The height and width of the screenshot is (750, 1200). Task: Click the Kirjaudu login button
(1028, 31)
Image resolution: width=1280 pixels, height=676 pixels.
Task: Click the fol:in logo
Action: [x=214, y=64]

**Your objective**: Output the complete data exactly as written.

**Output for this task**:
The height and width of the screenshot is (750, 1200). Task: Click the Kirjaudu login button
(1028, 31)
Image resolution: width=1280 pixels, height=676 pixels.
Task: Click the fol:in logo
Action: [x=214, y=64]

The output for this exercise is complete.